- _Job item_
Print the stretch of lines in the stored items from the one that contains "Locate an element" through the one that contains "Describe the element", keeping them the same.

[Stored items]
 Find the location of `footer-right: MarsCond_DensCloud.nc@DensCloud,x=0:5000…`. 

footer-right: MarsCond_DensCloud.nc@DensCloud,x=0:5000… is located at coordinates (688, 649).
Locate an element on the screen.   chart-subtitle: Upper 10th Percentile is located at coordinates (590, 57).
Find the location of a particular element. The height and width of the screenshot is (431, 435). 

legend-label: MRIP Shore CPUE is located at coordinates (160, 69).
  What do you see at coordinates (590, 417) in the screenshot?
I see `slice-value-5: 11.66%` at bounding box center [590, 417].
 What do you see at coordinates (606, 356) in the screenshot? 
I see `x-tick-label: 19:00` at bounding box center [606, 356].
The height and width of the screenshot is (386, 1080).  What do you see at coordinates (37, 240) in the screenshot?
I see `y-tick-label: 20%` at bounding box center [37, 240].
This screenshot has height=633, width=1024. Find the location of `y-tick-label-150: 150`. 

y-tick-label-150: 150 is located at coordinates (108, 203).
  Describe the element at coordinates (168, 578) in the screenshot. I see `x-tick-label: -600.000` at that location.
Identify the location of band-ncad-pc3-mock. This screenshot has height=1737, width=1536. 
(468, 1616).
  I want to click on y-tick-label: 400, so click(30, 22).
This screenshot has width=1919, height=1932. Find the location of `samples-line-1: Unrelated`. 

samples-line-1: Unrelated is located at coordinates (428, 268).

- _Result of this task_
Locate an element on the screen.   chart-subtitle: Upper 10th Percentile is located at coordinates (590, 57).
Find the location of a particular element. The height and width of the screenshot is (431, 435). 

legend-label: MRIP Shore CPUE is located at coordinates (160, 69).
  What do you see at coordinates (590, 417) in the screenshot?
I see `slice-value-5: 11.66%` at bounding box center [590, 417].
 What do you see at coordinates (606, 356) in the screenshot? 
I see `x-tick-label: 19:00` at bounding box center [606, 356].
The height and width of the screenshot is (386, 1080).  What do you see at coordinates (37, 240) in the screenshot?
I see `y-tick-label: 20%` at bounding box center [37, 240].
This screenshot has height=633, width=1024. Find the location of `y-tick-label-150: 150`. 

y-tick-label-150: 150 is located at coordinates (108, 203).
  Describe the element at coordinates (168, 578) in the screenshot. I see `x-tick-label: -600.000` at that location.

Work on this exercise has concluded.